In a 2015 Monthly Review essay, Amin (2015) confirmed his negative impression:
“The ongoing offensive of United States-Europe-Japan collective imperialism against all the peoples of the South walks on two legs: the economic leg – globalised neoliberalism forced as the exclusive possible economic policy; and the political leg — continuous interventions including pre-emptive wars against those who reject imperialist interventions. In response, some countries of the South, such as the BRICS, at best walk on only one leg: they reject the geopolitics of imperialism but accept economic neoliberalism.”

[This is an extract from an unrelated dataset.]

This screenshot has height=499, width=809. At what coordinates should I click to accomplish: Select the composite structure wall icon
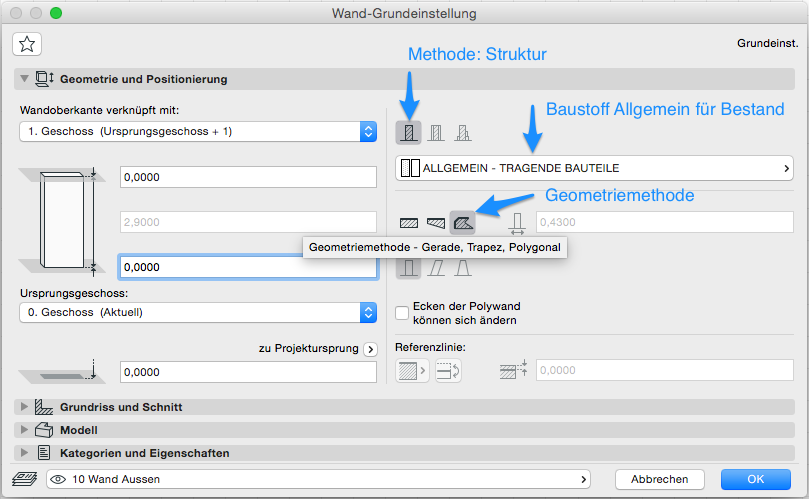click(x=435, y=132)

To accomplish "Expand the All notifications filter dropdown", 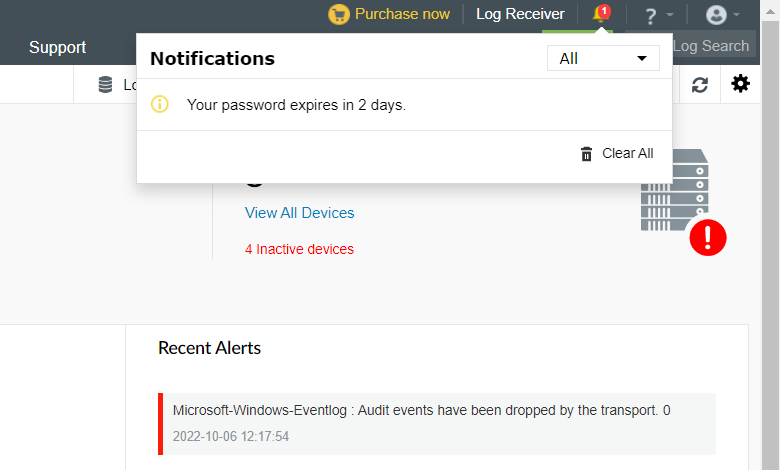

In a follow-up, he critiqued the BRICS because economically, “success is primarily defined in terms of the neoliberal ideology, as an example of the success of ‘happy globalisation’” (Amin 2016c, 138). Others have the same impression. For Tanzanian Marxist Issa Shivji (2019, 266-67), the initial political-economic projects of ‘Bandung and Pan-Africanism’ were
“led by the bourgeois tendency that sought to install an auto-centric capitalist accumulation within their countries and nations. This proved to be its failure as peoples’ projects. The bourgeoisies in Asia and the proto-bourgeoisies, private or state, in Africa were eventually compradorised, thus yielding BRICS and NEPAD – integrationist projects par excellence. The auto-centric tendency of accumulation was subverted… BRICS and NEPAD are symptomatic of the integrationist path based on hubs and hinterland.”
Beyond participation in neoliberal multilateral institutions, in the five years after Amin’s 2018 death there were many ways that the BRICS sub-imperial project played out, which he would have found familiar. BRICS directors and staff have had entirely uncritical participation in the International Monetary Fund (without any appearance by the BRICS’ Contingent Reserve Arrangement) and the World Bank (with a BRICS New Development Bank indistinguishable from orthodox institutions except for more blatant corruption). That role included not only generous recapitalisation (at the expense of poor countries’ voting share) but regular support for their U.S. and European leaders. BRICS delegates even voted for the climate-denialist Sinophobe David Malpass, appointed to run the World Bank in 2019 by Donald Trump, as well as for IMF Managing Director Christine Lagarde in 2011 and again in 2015, although she was at the time facing prosecution for political corruption during her time French Finance Minister, for which she was ultimately convicted in 2016.
As for the BRICS Bank, the main 2023 controversy surrounded the need to increase local-currency lending – because its President Dilma Rousseff confirmed a rise from 22 to 30 percent of its asset base in non-dollar or euro currencies by 2030, a revealingly unambitious objective. The BRICS Bank agreed to Western financial sanctions against Russia (a 19 percent owner) in 2022 due to its fear of the New York credit ratings agencies’ downgrade, bragging that Moscow loans represented less than 7 percent of the bank’s assets. The ongoing role of BRICS in United Nations climate summits fuses tightly with that of the West, insofar as adequate emissions cuts and acknowledgement of ‘climate debt’ liabilities to the rest of the world are both rejected by imperial and sub-imperial climate powers. Numerous other instances of anti-imperialist rhetoric contradicted by sub-imperial practice suggest that the formulation of semi-peripheral capital’s joint super-exploitation and expansion, notwithstanding occasional ‘antagonistic’ forms of cooperation with imperialism – formulated by Marini and given African expression by Amin – remains valid (Samson 2009, Bond 2023).